Apple Indoor Maps and Positioning
Version: 1.0.4
Last update: November 15, 2021
Finding your way inside a large and unfamiliar building can be difficult, and when you’re pressed for time, not knowing which way to go can be incredibly stressful.
Apple is trying to make indoor wayfinding easier in two ways.
First, by adding select locations to Apple Maps. These indoor maps provide a beautiful 2D and 3D mapping experience together with a detailed directory of important locations within the facility. There are over 80 airports as well as hundreds of shopping centers live in Apple Maps today.
Second, Apple is providing a way for the developer community to add indoor maps to their own apps and websites, whether the maps be for the general public or for their staff. In either case, Apple allows the facility owner to have full control over who is permitted to see the indoor map.
Indoor Positioning: A Particular Challenge
Just having an indoor map is not sufficient for wayfinding. You also need to know where you are inside the building.
However, when indoors, satellite positioning systems signals can be blocked and as a result location accuracy can be significantly reduced.
Access to your accurate indoor location, or “blue dot,” is a fundamental requirement to support indoor wayfinding. There are also many other use cases where an accurate location is vital. These include room-finders and apps for the mobility or visually impaired.
Indoor positioning can also be used to improve enterprise efficiency when employed in apps for building operations, facilities management, situational awareness or emergency response. Apple provides organizations with the tools to enable accurate indoor positioning inside their facilities by themselves.
Who should join the Indoor Program
The Indoor Maps Program is appropriate for the owners or operators of almost any large venue, public or private.

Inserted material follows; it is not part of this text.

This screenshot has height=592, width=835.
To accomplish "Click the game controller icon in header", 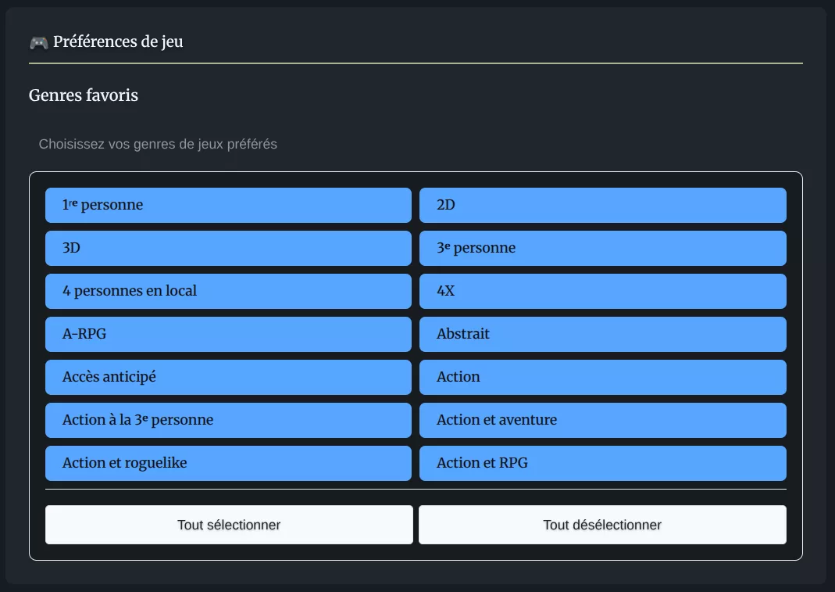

Indoor maps for your apps and websites? | Indoor positioning for iOS? | Indoor maps in Apple Maps? | |
---|---|---|---|
Airport | ✓ | ✓ | ✓ |
Convention center | ✓ | generally not | |
Corporate campus | ✓ | ✓ | |
Factory | ✓ | ✓ | |
Hospital | ✓ | ✓ | |
Hotel or resort | ✓ | ✓ | |
Museum | ✓ | ✓ | |
Shopping center | ✓ | ✓ | |
Stadium | ✓ | ✓ | |
Subway station | ✓ | ✓ | |
Train or bus station | ✓ | ✓ | |
University | ✓ | ✓ | |
Warehouse | ✓ | sometimes not |
The exceptions are as follows:
Convention centers
Accurate indoor positioning requires a relatively stable Wi-Fi network to be present. In the exhibition halls of convention centers this is generally not the case as the Wi-Fi is commonly changed for each event.
Warehouses
It can be difficult to provide accurate indoor in large empty warehouses. However, if the warehouse is filled with equipment, shelves or other objects this is less of an issue and indoor positioning can be made to work well.
Small buildings, offices, shops or restaurants
The basic rule is that if the space is so small you can’t get lost, then indoor positioning is not appropriate.